Levamos horas limpando. Quando o sol começou a nascer, a vontade de comemorar já havia se dissipado por completo.
Reuni os serviçais restantes.
— Vão procurar por suas famílias. Verifiquem quem sobreviveu. Tirem alguns dias. Vocês merecem.
Voltei-me para Cassiopeia:
— Se quiser, fique aqui. Tenho quartos na minha ala. Pode tomar um banho com as meninas, descansar. Amanhã almoçamos juntos e… aí sim, te conto tudo o que aconteceu comigo desde que me perdi na névoa.
Ela assentiu. Seguimos para nossos aposentos. A guerra havia terminado. Mas não a dor. Nem as promessas.
Depois de banhado e trocado, me deitei, esperando Nix. Ela chegou pouco depois.
— E agora, Lior?
— Ainda não posso ir embora. Preciso acompanhar o desenrolar do fim da batalha… frustrar os planos de Annabela e Juliani. Eles não podem ter sucesso. Também tem Claire, Pandora, essa confusão toda com Jorjen. Não achamos o corpo dele. E… por mais que eu queira ir atrás de Selune, não tenho a mínima ideia de por onde começar.
— Entendi… — disse ela, deslizando o dedo pelo meu peito, em provocação. — Senti sua falta.
— Eu também senti a sua…
A puxei para mim, e encerramos, por um tempo, nossas preocupações. O prazer de estarmos juntos, de matar a saudade, tornou-se tudo o que importava. Mais tarde, suados e ofegantes, adormecemos sem pressa, sem planos.
Acordei já com o dia avançado. Nix não estava mais comigo. A casa estava estranhamente silenciosa… Sem Jorjen, sem Selune, Karlom, sem os serviçais. Saí à procura de alguém, Nix, Niana, Alana, Cassiopeia.
Como suspeitava, ouvi vozes vindas da cozinha da casa principal e o cheiro de comida quente fez meu estômago roncar alto.
Encontrei-as lá. Sentadas em volta de uma das mesas de trabalho, mordiscavam pães recém-saídos do forno.

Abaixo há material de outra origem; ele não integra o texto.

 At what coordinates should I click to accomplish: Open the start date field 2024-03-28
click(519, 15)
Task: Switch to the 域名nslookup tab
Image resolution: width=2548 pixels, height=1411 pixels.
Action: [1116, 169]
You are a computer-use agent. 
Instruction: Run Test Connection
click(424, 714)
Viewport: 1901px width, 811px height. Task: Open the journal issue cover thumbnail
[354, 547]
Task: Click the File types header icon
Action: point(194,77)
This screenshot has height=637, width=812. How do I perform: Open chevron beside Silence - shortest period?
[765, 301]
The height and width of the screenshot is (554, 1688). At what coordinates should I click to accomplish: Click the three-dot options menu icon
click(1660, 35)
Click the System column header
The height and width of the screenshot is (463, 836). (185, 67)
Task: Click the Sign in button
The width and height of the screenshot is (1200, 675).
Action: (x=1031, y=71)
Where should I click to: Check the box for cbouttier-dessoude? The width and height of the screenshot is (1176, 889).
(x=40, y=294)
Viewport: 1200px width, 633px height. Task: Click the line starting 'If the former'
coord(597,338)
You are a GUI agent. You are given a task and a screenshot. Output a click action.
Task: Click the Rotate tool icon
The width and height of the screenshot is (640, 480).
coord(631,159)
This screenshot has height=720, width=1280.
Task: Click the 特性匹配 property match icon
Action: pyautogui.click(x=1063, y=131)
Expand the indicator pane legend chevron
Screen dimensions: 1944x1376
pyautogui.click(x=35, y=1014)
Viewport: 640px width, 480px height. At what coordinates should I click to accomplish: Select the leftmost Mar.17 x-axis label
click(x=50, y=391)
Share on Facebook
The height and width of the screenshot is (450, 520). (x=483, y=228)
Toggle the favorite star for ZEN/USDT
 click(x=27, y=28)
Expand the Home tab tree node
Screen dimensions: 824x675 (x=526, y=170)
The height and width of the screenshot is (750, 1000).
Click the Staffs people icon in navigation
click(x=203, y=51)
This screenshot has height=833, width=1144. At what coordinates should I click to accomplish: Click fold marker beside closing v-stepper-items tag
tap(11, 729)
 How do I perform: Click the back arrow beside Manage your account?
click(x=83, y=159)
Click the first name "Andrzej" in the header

Havia também presunto, sangria e vinho com especiarias. No forno, uma cozinheira corpulenta, de face corada, retirava mais pães, ajudada por Anne, que se dividia entre sovar a massa e picar temperos.
— Não lhes dei folga? — perguntei, curioso.
— Não tenho parentes, senhor. A única casa que tenho é esta — respondeu a cozinheira, com simplicidade.
— Eu também — completou Anne, com um sorriso cansado.
— Ainda bem que elas ficaram — brincou Cassiopeia. — Eu nem sei acender o forno, quanto mais fazer pão…
Cocei a cabeça, constrangido. Eu também não sabia.
Sentei-me e comi até me satisfazer. Convidei as serviçais para partilharem a refeição conosco.
Depois, reunidos na sala de estar, devolvi o alaúde de Alana e contei a Cassiopeia sobre minhas viagens, batalhas e experiências. Revelei tudo, ou quase tudo. Ocultei os segredos que pertenciam a outros, como a origem de Pandora, e a ligação com Annabela e Naksa.
O entardecer já se insinuava pelas janelas quando ouvimos batidas à porta. Ela se abriu, revelando Lady Althéa, braço direito de minha mãe.
— Lior. Cassiopeia. Os anciãos vieram… muitos, de diversas casas. Formaram um conselho. Mensageiros já foram enviados para chamar os patriarcas… e o Imperador. — Ela respirou fundo antes de continuar. — E eles querem ouvir o relato de vocês.
Cass me olhou de lado, com um meio sorriso.
— Pronto para mais uma batalha, irmãozão?